‘And you’ve brought a little bottle of vino, how thoughtful of you. Come in and have an aperitif, Bernard’s already here ahead of you. He’s really so excited about the wedding now – as are we all. Not long to go now!’
I follow her inside to the gloom of their hallway, thinking that it’s probably just as well that the entire house seems to get next to no natural light whatsoever; at least this way you’re less likely to notice the thick layers of dust and cobwebs that coat just about every surface and square inch of the place.
I know my mother would flush scarlet in the face if anyone saw our house in this state, but that’s the thing about the Pritchards, not only do they not care, I think they barely seem to even notice half the time.
Even if there are times when it does go just a tiny bit too far. On my very first visit here, Bernard and I were making small talk with the parents in the drawing room when Magic dragged in a dead mouse that he’d half-masticated and dumped it right at Beatrice’s feet. And her reaction?
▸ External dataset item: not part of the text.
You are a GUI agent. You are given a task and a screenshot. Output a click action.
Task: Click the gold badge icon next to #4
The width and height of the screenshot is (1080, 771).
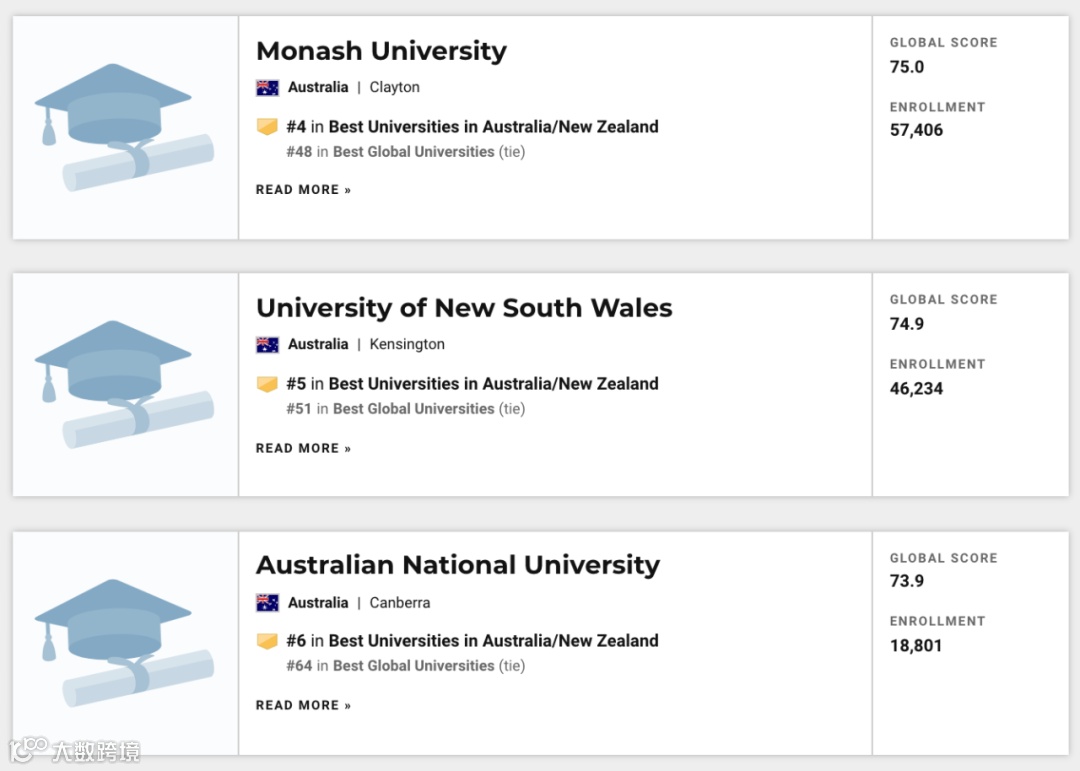(x=267, y=127)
To ignore it like it never happened and pour herself another stiff G&T.
‘Tess, my sausage, is that you?’ says Bernard, coming out of the kitchen with a sherry in one hand and a carving knife in the other.
‘Hello, you,’ I smile up at him as he bends down to give me a peck on the cheek.
‘Had a good day?’ he asks. ‘Everything sorted about that dratted jury summons?’
‘No, but don’t worry, come Monday morning it will be,’ I tell him confidently.
‘Good, good, good,’ he says absently, steering me past a big mound of books scattered all over the hall and on into the kitchen, where Beatrice is cremating what looks like it once started out in life as a rabbit.
Did I tell you about Bernard? Because he’s just lovely and the total opposite of just about every eejit I’d dated right up till he and I met. With one messer in particular very much to the forefront of my mind at the minute, but we’ll just skate over him like he never existed. Mainly because that particular chapter of my life is now buried deep in the back of my mind, padlocked and labelled ‘Do not, on any account, enter’.
Trust me, you don’t want to know.
Anyway, back to Bernard who’s a big man, portly and greying, but with just the loveliest soft brown eyes. Gentle, kind eyes. He’s also a full fifteen years older than me. He just turned forty-three last year and before he and I met, he quite literally hadn’t dated since he was in college. And even that relationship petered out after just a few months.
In fact, half of me suspects that’s the primary reason why Desmond and Beatrice were so welcoming to me right from day one. Up until Bernard and I started dating, I think they’d pretty much written off their only son as being neither gay nor straight, but in that grey hinterland in between. You know, a confirmed bachelor. One of those asexual people, who’d just rather have a nice cup of tea than dip a toe into the dating pond, purely to avoid all the emotional messiness involved.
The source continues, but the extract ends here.